- _PROMPT_
Beginning at the first line of the data, print each line exactly, stopping after the line that contains "quaresima 2021 (407, 925)".

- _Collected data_
----
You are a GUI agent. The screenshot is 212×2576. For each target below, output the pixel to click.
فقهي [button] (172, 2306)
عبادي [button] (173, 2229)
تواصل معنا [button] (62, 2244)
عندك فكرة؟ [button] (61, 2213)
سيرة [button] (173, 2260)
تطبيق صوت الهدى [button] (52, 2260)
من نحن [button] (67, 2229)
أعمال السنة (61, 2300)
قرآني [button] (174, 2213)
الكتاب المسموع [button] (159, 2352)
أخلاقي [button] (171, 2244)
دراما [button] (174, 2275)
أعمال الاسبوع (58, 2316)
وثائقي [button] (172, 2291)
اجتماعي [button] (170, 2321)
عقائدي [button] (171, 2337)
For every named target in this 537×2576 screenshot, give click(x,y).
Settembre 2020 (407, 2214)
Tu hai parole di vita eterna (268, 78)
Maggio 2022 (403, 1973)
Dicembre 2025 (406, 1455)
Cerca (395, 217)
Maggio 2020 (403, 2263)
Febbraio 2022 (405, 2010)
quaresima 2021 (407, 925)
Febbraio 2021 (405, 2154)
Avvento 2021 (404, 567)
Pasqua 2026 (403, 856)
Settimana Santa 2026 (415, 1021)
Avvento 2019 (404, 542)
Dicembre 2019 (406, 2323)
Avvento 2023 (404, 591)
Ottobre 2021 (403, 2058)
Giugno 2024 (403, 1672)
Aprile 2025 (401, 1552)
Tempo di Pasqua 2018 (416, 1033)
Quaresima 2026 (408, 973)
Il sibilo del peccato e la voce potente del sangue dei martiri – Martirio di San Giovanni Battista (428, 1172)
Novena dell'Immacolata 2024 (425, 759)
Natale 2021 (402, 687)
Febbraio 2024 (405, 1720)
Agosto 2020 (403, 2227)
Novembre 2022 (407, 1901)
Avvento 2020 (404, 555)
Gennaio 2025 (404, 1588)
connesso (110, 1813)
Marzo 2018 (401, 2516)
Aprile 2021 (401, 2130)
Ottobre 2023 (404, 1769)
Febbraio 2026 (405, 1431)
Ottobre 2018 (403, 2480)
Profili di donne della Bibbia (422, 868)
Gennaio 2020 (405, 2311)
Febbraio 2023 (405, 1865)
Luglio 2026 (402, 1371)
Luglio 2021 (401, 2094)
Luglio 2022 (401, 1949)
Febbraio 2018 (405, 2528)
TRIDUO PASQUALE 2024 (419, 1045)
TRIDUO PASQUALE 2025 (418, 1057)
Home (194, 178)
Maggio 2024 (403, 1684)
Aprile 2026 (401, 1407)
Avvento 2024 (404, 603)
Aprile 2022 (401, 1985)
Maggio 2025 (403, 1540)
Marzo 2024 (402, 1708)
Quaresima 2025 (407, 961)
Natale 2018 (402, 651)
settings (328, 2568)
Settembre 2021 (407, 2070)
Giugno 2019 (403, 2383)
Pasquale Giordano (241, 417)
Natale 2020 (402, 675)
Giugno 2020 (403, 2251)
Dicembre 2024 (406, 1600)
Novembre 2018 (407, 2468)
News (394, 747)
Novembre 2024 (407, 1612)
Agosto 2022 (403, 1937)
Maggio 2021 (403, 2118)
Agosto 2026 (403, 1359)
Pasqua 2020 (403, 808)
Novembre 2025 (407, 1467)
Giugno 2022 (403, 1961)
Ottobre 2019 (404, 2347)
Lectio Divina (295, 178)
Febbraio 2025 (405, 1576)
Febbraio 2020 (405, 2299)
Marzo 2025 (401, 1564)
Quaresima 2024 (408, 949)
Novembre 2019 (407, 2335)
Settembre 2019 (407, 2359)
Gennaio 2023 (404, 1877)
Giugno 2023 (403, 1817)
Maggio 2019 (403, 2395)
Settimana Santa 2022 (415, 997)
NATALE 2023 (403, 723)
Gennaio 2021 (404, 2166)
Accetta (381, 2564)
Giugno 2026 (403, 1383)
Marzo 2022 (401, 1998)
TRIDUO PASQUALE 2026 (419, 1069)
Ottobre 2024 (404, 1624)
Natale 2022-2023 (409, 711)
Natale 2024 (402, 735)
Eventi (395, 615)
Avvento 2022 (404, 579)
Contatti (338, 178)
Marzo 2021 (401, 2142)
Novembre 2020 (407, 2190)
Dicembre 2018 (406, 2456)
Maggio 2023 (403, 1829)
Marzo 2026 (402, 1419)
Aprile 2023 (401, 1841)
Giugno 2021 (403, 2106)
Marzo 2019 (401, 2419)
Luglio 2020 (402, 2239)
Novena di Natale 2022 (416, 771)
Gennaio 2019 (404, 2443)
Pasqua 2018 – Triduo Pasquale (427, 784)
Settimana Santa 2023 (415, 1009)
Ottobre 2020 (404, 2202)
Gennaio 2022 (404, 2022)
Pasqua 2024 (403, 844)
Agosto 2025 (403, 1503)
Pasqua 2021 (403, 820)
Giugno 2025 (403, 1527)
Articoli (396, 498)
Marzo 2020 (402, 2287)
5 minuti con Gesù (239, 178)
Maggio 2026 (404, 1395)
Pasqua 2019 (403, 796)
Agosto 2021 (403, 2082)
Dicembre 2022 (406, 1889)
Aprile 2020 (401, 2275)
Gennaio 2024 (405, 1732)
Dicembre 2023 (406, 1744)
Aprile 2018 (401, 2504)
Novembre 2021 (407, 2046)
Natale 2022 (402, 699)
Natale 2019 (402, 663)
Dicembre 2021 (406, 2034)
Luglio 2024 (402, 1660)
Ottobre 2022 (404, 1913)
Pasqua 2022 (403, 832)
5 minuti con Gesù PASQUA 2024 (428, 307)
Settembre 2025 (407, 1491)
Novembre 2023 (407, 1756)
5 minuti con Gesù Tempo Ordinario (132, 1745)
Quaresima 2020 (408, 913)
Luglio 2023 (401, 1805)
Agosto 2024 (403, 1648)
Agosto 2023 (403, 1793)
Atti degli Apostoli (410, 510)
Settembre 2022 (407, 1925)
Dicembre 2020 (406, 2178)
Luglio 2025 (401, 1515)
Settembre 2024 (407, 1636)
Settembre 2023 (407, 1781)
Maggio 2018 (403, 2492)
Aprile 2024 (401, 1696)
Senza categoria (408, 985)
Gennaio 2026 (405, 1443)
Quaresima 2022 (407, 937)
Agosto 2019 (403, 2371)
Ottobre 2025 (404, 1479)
----
- _RESULT_
You are a GUI agent. The screenshot is 212×2576. For each target below, output the pixel to click.
فقهي [button] (172, 2306)
عبادي [button] (173, 2229)
تواصل معنا [button] (62, 2244)
عندك فكرة؟ [button] (61, 2213)
سيرة [button] (173, 2260)
تطبيق صوت الهدى [button] (52, 2260)
من نحن [button] (67, 2229)
أعمال السنة (61, 2300)
قرآني [button] (174, 2213)
الكتاب المسموع [button] (159, 2352)
أخلاقي [button] (171, 2244)
دراما [button] (174, 2275)
أعمال الاسبوع (58, 2316)
وثائقي [button] (172, 2291)
اجتماعي [button] (170, 2321)
عقائدي [button] (171, 2337)
For every named target in this 537×2576 screenshot, give click(x,y).
Settembre 2020 (407, 2214)
Tu hai parole di vita eterna (268, 78)
Maggio 2022 (403, 1973)
Dicembre 2025 (406, 1455)
Cerca (395, 217)
Maggio 2020 (403, 2263)
Febbraio 2022 (405, 2010)
quaresima 2021 (407, 925)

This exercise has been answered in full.